▶ **ENTRIES**
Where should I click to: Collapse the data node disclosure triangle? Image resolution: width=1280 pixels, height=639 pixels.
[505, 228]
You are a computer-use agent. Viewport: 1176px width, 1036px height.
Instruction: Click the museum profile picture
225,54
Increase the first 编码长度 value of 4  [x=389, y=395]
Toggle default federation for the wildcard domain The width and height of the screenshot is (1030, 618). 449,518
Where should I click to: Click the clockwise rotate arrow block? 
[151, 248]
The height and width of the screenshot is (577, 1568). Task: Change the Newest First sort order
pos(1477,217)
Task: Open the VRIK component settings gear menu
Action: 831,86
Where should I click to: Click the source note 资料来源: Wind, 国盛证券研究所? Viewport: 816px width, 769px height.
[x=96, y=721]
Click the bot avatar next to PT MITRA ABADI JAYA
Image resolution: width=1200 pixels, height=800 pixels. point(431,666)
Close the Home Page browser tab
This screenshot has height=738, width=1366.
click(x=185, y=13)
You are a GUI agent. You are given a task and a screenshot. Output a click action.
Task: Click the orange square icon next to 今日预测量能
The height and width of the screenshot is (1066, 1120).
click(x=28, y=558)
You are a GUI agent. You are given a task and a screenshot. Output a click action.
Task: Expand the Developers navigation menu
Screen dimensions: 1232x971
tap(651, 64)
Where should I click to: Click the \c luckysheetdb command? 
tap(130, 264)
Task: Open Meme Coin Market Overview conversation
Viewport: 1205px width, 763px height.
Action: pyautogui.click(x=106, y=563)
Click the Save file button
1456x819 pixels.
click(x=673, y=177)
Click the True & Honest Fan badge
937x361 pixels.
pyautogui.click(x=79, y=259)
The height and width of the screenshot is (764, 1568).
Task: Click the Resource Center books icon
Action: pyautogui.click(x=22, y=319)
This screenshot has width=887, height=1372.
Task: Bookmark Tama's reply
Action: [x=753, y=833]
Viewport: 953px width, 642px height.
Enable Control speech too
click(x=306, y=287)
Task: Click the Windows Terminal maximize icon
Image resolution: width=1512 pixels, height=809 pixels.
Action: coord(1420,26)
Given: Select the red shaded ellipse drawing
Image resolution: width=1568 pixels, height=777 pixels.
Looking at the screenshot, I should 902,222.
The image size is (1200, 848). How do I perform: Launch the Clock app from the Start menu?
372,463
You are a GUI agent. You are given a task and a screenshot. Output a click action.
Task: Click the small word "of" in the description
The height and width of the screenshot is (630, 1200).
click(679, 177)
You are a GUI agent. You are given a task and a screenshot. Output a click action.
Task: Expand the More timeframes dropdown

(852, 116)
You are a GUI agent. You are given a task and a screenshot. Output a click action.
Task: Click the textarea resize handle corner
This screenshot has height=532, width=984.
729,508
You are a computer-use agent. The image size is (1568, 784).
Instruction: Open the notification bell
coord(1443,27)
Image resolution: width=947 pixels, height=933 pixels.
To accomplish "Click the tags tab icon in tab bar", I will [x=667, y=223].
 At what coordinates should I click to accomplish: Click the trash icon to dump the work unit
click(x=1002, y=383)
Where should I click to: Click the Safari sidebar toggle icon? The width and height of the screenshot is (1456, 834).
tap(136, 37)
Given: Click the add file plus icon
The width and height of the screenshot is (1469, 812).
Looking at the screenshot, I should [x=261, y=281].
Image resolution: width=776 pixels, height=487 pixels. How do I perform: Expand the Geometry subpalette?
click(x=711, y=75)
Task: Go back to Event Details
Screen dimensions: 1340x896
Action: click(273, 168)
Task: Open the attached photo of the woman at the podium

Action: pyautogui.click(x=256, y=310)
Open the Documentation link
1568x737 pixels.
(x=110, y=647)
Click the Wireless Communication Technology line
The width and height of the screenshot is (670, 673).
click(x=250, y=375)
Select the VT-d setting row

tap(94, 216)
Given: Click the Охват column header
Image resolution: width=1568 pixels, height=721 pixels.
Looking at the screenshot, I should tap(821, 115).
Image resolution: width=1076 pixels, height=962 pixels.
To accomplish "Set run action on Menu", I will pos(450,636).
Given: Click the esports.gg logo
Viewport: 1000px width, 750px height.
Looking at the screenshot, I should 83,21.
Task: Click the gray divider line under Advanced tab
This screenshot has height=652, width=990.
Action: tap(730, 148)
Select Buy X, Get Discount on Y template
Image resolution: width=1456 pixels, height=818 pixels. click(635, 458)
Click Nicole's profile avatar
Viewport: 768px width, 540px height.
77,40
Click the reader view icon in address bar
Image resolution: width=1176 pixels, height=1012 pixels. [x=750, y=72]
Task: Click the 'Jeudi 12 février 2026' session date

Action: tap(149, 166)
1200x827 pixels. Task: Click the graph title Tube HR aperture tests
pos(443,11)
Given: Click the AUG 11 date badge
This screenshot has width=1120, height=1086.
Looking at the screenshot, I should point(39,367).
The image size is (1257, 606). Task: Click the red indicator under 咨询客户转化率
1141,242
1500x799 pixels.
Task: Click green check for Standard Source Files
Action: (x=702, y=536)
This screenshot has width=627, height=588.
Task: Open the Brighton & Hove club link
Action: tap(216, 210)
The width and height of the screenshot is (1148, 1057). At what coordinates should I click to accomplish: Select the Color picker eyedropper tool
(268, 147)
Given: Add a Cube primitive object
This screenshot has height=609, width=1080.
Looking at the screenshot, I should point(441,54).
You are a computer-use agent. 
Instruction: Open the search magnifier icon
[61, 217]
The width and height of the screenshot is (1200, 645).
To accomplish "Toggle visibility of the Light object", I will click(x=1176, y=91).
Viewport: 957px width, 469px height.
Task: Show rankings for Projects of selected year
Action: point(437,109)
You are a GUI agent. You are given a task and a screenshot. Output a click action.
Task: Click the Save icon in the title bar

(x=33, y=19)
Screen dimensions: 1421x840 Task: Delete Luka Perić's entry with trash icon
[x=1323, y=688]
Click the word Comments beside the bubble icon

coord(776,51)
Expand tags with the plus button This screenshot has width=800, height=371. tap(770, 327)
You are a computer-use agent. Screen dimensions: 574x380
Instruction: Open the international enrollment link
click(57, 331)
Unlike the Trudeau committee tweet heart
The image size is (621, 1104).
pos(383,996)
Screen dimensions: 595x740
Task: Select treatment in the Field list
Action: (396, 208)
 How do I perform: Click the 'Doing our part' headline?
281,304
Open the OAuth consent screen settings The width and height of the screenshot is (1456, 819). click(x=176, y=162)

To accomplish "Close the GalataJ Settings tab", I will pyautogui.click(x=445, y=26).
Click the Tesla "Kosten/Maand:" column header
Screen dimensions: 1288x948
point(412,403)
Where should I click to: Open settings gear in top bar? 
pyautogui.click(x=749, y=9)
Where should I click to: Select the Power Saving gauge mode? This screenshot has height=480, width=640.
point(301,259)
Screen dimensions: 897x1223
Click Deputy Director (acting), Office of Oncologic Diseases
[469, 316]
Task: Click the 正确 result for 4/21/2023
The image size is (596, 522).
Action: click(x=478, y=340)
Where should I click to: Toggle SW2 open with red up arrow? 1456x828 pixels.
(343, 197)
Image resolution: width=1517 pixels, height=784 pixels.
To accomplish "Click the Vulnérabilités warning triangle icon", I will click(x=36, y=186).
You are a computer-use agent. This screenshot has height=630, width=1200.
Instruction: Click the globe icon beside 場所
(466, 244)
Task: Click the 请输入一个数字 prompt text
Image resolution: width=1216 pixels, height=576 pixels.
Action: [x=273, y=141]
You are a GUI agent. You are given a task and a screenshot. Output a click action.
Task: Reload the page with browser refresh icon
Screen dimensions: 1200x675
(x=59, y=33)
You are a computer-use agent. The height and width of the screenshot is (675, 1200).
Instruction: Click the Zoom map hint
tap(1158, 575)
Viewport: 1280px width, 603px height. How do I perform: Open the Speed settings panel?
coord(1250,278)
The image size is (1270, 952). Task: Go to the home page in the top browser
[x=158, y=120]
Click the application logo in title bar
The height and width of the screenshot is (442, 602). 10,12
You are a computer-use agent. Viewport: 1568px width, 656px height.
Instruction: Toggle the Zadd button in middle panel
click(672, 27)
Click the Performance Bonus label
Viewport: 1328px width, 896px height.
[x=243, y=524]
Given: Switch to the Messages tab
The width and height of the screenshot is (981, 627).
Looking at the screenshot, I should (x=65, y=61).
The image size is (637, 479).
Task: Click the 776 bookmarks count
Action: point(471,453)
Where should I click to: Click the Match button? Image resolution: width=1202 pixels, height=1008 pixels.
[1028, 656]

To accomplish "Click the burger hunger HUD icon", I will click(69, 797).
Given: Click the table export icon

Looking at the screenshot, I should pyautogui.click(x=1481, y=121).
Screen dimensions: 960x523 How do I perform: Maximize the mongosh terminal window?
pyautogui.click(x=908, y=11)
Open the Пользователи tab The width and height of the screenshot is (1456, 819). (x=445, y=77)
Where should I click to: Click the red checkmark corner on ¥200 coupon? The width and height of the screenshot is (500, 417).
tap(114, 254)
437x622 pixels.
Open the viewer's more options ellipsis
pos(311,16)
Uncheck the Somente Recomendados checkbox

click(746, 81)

▶ **CHALLENGE**
Render the lines from the one containing "Where should I click to: Click the red" through the end of the material as a JSON list of strings, one string per line and blank lines omitted.

▶ **RIGHT ANSWER**
[
  "Where should I click to: Click the red checkmark corner on ¥200 coupon? The width and height of the screenshot is (500, 417).",
  "tap(114, 254)",
  "437x622 pixels.",
  "Open the viewer's more options ellipsis",
  "pos(311,16)",
  "Uncheck the Somente Recomendados checkbox",
  "click(746, 81)"
]